A alternativa diz que apenas as assertivas I e II estão certas. A I reproduz o art. 77, §2º, ao permitir que o MP peça o envio das peças ao juízo comum quando a complexidade ou as circunstâncias impedirem a formulação da denúncia, e a II reflete o art. 76, segundo o qual a proposta de transação penal parte do Ministério Público, não do juiz. A III fica de fora porque erra ao afirmar que os embargos de declaração suspendem o prazo, quando a lei determina interrupção.
- C)I e III, apenas.
A alternativa reúne as assertivas I e III. A I está correta porque o art. 77, §2º, admite a remessa ao juízo comum quando o caso não comporta denúncia no rito dos juizados. Já a III contém erro relevante ao tratar o efeito dos embargos de declaração como suspensão do prazo recursal, quando a Lei 9.099/95, art. 83, §1º, prevê interrupção, não suspensão.
- D)II e III, apenas.
A alternativa afirma que apenas II e III estariam corretas.

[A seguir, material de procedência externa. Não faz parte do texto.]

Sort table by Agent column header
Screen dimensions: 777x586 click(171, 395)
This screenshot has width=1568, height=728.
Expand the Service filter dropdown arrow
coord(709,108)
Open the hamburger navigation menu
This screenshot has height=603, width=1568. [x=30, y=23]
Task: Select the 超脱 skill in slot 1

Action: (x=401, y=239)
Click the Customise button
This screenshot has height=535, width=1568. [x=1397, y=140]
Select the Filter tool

A II realmente está em conformidade com a Lei 9.099/95, pois a transação penal é proposta pelo Ministério Público, e não pelo juiz, nos termos do art. 76. Porém a III está errada pelo efeito processual atribuído aos embargos de declaração, que interrompem o prazo para recurso, e a I também é verdadeira, de modo que a combinação proposta não fecha.
Gabarito: B
A Lei 9.099/95, que criou os Juizados Especiais Criminais, foi feita para simplificar o caminho do processo penal nos casos de menor potencial ofensivo. A ideia é evitar formalismo desnecessário e dar resposta mais rápida, mas sem inventar atalho proibido. Por isso, quando a complexidade do caso impedir a formulação imediata da denúncia, o Ministério Público pode pedir o envio das peças ao juízo comum, exatamente como diz a lei. Isso torna a assertiva I correta. A assertiva II também está certa no ponto central: a proposta de transação penal é ato do Ministério Público nas infrações de menor potencial ofensivo, e não do juiz. O magistrado deve atuar com imparcialidade, sem substituir o titular da ação penal pública nessa iniciativa. Em outras palavras, juiz não vira promotor nem por simpatia processual. Já a assertiva III escorrega no verbo: os embargos de declaração, no Juizado Especial Criminal, cabem quando houver obscuridade, contradição ou omissão, mas o efeito sobre o prazo recursal é de interrupção, não de suspensão. A lei fala em interrupção do prazo para recurso, então a frase fica errada. Por isso, o gabarito é a letra B: apenas I e II estão corretas. Resumo para fixar: no JECRIM, a lógica é celeridade, oralidade e simplicidade, mas sempre respeitando a regra legal específica. Se a questão tentar trocar "interrompe" por "suspende" ou colocar o juiz como autor de medida típica do MP, desconfie.